Flattered by the Chancellor’s attention, Anakin is blinded to his essential nature: That of a conniving demagogue who moonlights as Darth Sidious, the mysterious Sith mastermind and sworn enemy of the Jedi. Anakin’s judgment is further clouded by his concern for secret wife Padme (Natalie Portman), the former "democratically elected queen" whom he impregnated. Tormented by hazy, Lynchian dreams in which Padme dies during childbirth, the soon-to-be father is desperate and disconsolate. Palpatine is quick to take advantage, promising Anakin that he can save Padme if he "embraces a broader (read: Darker) vein of the Force."
Exploiting Anakin’s vanity and fears, softening him up with secrets and stories, Palpatine makes for a deliciously vile con man, the sort of strong, unambiguous villain the franchise has lacked since the first trilogy. Likewise, the Faustian deal he dangles before Anakin constitutes Lucas’ best recent work as a screenwriter (though "Shakespeare in Love" wordsmith Tom Stoppard is rumored to have had a hand). When Anakin finally, irrevocably crosses the line, you can feel the queasy churn of corruption in the pit of your stomach, and Christensen — for all his goo-goofaced nonsense in "Clones" — conveys the character’s anguish nicely.
Anakin’s dubious resolve is looked upon with dismay by his fellow Jedis (including Samuel L. Jackson’s newly relevant Mace Windu), who are busy hopscotching around the galaxy, stamping out the last embers of separatist rebellion. Yoda puts down a droid attack on the lushly forested, wookiee home planet of Kashyyyk ("Good relations with the wookiees, I have," the shrunken green Jedi master says with his peculiar, insideout dialect) while Obi-Wan Kenobi (Ewan McGregor) sprints off to Utapau, a planet dotted with massive sinkholes, to battle General Grievous, the leader of the droid army.
Grievous, whipped up by Industrial Light & Magic creature specialist Rob Coleman, is a wonderfully grotesque creation. Resembling a lurching, robotic vulture, the general appears to be all machine until you look closely: His eyes are fleshy, and he still has a few essential organs. He is, in a sense, a prototype for Darth Vader — albeit one with a hacking case of bronchitis and a slew of retractable arms, which he fiendishly uses against Obi-Wan in a breathtaking four-on-one light-saber duel.

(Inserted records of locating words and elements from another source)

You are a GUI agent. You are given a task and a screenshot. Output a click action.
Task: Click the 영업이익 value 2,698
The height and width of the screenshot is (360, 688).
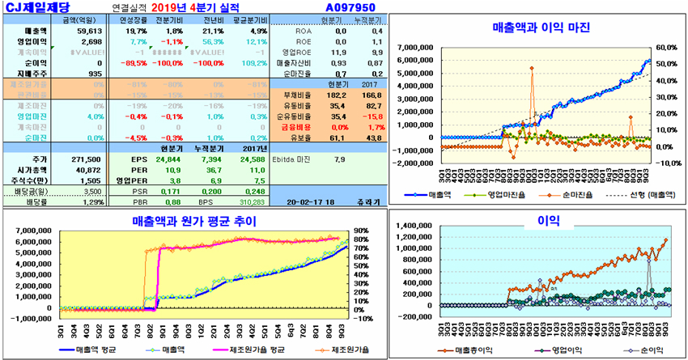(x=91, y=40)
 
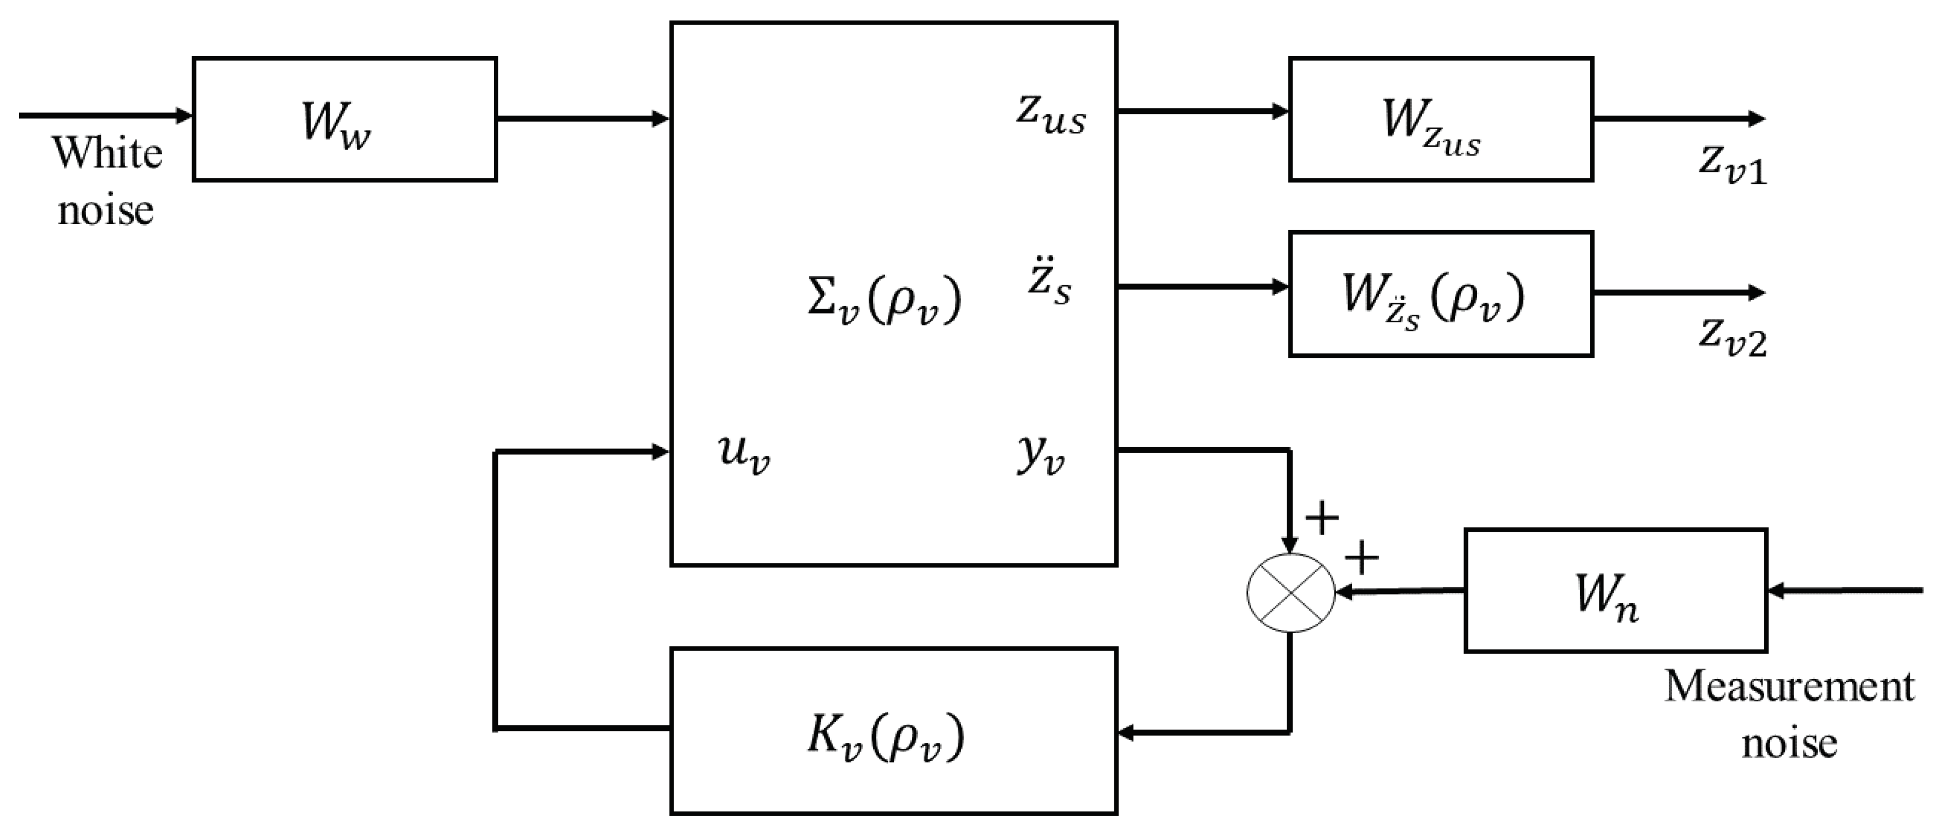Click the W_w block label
337,123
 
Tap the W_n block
1615,590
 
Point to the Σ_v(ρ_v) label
884,301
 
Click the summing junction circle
1291,593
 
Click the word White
106,154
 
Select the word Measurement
1788,687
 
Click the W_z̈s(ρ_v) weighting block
1440,293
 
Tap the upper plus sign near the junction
1322,518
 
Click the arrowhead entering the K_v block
1126,732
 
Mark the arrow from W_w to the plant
582,118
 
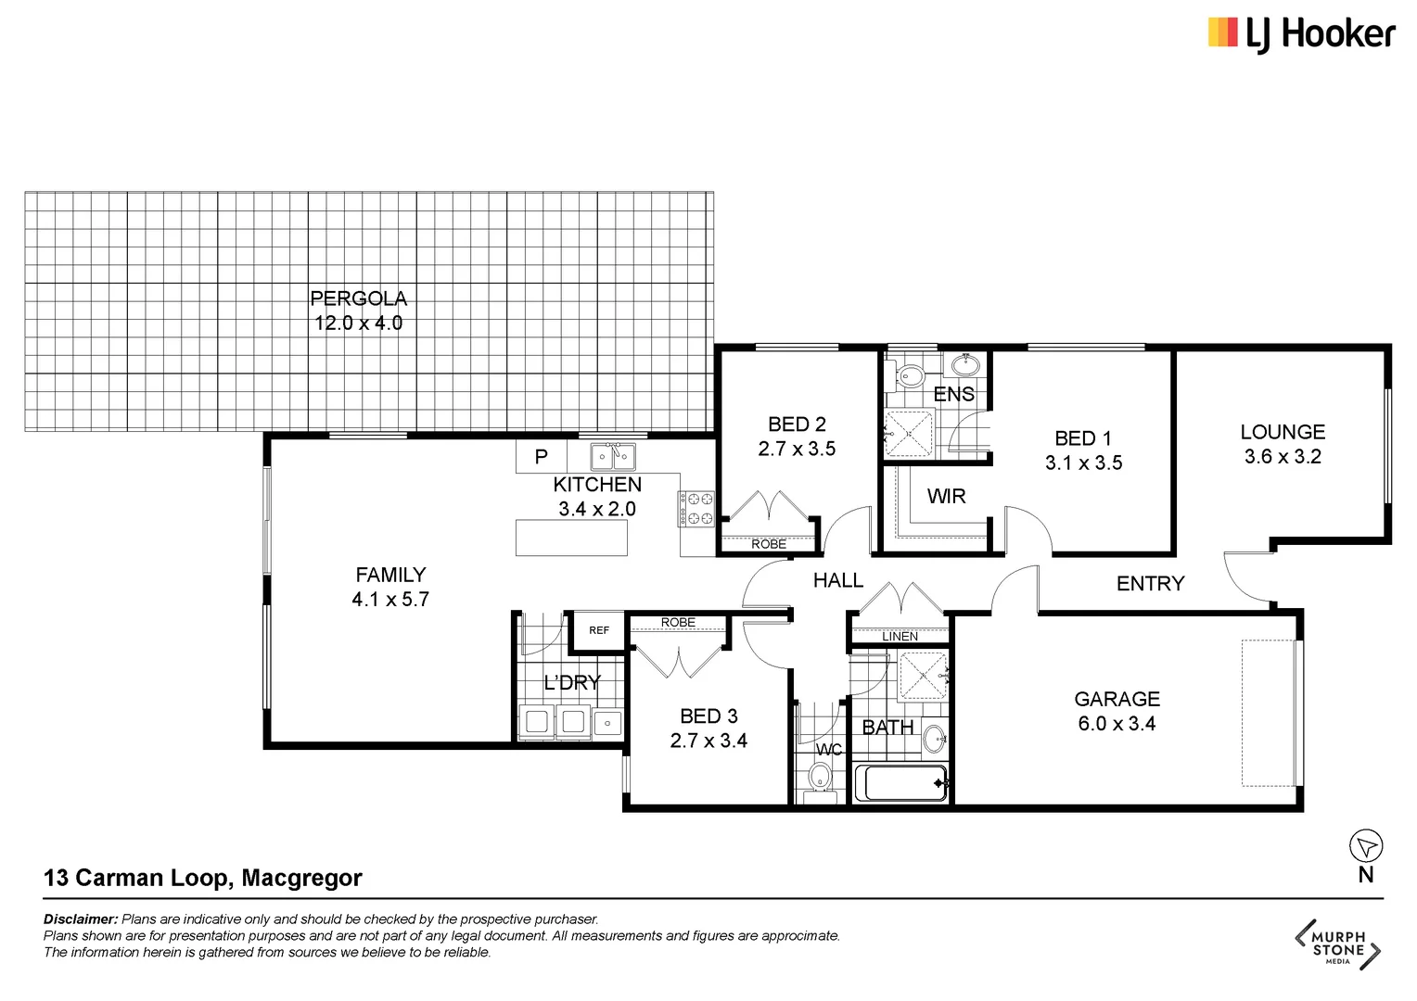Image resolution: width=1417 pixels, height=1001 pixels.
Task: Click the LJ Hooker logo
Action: (1300, 34)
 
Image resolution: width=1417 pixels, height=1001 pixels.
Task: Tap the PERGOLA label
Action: (358, 298)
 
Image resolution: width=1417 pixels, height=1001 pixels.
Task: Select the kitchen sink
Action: (613, 457)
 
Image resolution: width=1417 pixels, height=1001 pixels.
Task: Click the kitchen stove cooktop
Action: (696, 509)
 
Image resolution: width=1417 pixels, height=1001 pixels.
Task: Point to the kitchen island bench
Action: (571, 538)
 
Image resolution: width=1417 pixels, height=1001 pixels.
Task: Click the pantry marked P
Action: (542, 457)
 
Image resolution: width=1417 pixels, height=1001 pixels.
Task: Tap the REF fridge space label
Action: (599, 630)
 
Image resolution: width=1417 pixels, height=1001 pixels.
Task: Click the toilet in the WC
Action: (820, 777)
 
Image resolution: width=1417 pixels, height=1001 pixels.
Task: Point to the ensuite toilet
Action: (911, 376)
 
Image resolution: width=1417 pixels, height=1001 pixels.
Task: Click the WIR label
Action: (946, 497)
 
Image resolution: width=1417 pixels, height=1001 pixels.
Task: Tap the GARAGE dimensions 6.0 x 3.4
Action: (1117, 724)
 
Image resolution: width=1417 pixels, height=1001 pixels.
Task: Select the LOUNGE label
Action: (1283, 432)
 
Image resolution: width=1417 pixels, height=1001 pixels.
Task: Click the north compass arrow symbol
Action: (1365, 845)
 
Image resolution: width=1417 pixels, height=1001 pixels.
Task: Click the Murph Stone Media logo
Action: (1337, 944)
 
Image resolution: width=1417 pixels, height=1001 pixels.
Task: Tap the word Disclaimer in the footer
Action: (81, 919)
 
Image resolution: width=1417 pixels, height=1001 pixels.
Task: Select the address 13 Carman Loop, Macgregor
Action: (203, 878)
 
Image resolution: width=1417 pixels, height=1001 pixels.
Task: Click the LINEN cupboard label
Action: (900, 637)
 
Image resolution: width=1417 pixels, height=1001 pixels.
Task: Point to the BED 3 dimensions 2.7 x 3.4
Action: (708, 741)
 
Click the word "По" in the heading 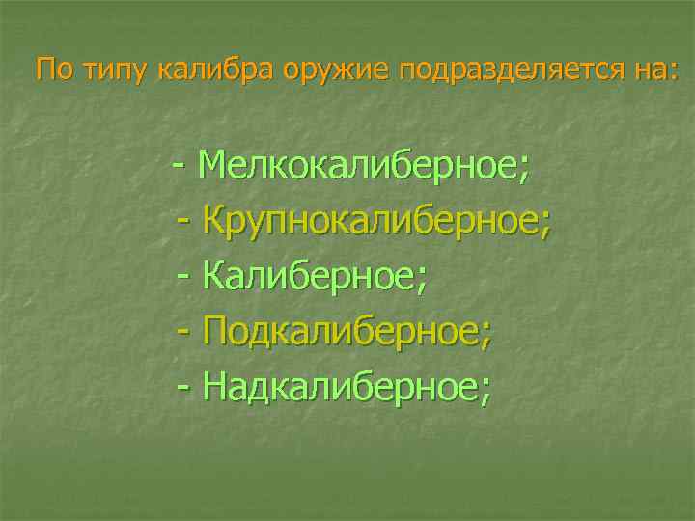pyautogui.click(x=53, y=69)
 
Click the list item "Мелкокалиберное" pyautogui.click(x=357, y=166)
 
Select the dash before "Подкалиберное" pyautogui.click(x=185, y=332)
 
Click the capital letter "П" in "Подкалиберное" pyautogui.click(x=217, y=332)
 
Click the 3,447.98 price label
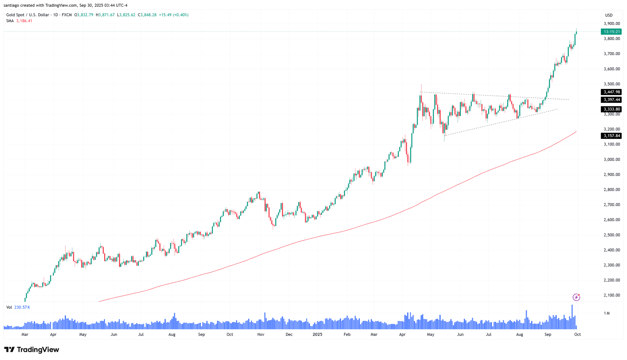click(x=612, y=92)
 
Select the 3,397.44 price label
click(x=612, y=100)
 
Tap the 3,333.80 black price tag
click(x=612, y=109)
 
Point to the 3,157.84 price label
click(x=612, y=136)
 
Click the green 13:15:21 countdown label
click(x=611, y=32)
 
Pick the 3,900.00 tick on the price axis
click(x=612, y=24)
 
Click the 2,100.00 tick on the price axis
click(x=612, y=295)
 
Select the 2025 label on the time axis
click(x=317, y=334)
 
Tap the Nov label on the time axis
click(x=261, y=334)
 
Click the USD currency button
click(x=609, y=15)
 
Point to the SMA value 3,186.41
click(x=24, y=21)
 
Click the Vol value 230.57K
click(x=22, y=307)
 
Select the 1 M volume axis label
click(x=607, y=313)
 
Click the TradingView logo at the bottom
click(x=32, y=350)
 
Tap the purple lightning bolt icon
click(x=576, y=297)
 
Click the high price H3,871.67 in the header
click(x=105, y=15)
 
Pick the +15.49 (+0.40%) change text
click(x=174, y=15)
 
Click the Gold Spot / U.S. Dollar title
click(x=28, y=15)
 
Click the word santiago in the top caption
click(x=11, y=5)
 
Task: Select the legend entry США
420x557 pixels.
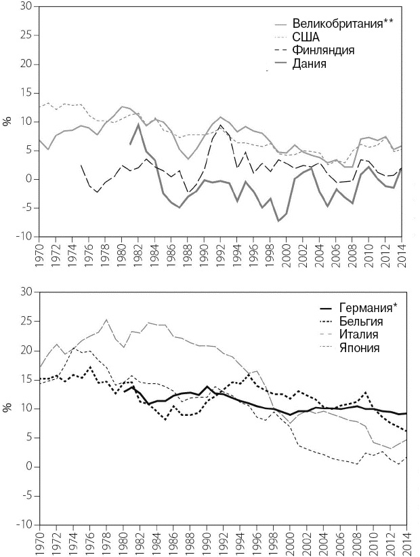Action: [306, 37]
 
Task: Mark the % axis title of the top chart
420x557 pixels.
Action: [7, 122]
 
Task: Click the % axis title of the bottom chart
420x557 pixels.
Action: [7, 408]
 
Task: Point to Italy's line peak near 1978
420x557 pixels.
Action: [106, 320]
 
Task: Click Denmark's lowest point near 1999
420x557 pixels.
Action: [278, 220]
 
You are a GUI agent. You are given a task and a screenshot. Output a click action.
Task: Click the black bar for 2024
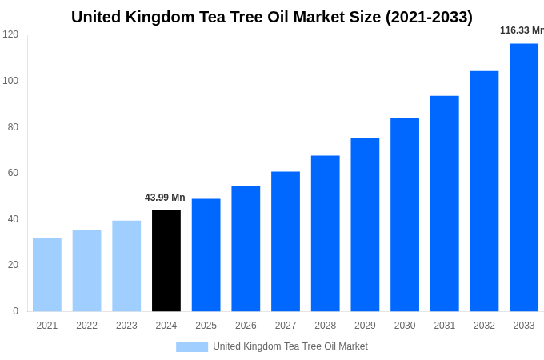[x=166, y=261]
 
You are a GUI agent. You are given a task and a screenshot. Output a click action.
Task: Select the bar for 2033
[x=524, y=178]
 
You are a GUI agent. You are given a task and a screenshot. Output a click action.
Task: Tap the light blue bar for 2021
[x=47, y=274]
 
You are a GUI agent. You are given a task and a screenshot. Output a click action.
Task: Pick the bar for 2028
[x=326, y=233]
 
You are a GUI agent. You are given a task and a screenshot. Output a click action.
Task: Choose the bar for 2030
[x=405, y=214]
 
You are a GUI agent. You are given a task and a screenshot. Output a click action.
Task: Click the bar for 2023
[x=126, y=266]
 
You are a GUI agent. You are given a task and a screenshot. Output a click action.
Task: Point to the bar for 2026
[x=246, y=248]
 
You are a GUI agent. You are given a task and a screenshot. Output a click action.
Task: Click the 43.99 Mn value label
[x=165, y=198]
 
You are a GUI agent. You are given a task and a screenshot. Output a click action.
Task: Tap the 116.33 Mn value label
[x=522, y=30]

Say what you want about Lucas’ one-take directing style, his over-reliance on blue screens or his cheesy tendency to reference himself ("I got a bad feeling about this!" someone intones, for the umpteenth time), but his imagination is as fertile as ever. I’m not talking about the giant salamander that Obi-Wan rides like a quarter horse (though that was pretty awesome), but the way in which Lucas — against all better judgment — manages to shoehorn a Sith/Republican analogy into the script. "If you’re not with me, you’re against me," Palpatine spits at one of his naysayers, echoing the words of another powerful man, not so long ago, in this galaxy. When Yoda attempts to filibuster Palpatine’s power grab on the Galactic Senate floor, the results are predictably spotty for the minority.
Politics aside, "Sith" features the most exciting 30 minutes that any rational fan could ask for, when Obi-Wan and Anakin finally face each other on the planet Mustafar, a molten globe of lava and volcanic geysers that apparently depleted its ozone layer eons ago.
As Obi-Wan, McGregor ("Big Fish") keeps looking like a better and better choice to succeed/precede Alec Guinness, and in the Mustafar sequence — after all the lightsabering is done — he imparts the most pained, achingly regretful acting of his career. Darth Vader might dominate the discussion boards, but we all know who the real star of this trilogy is.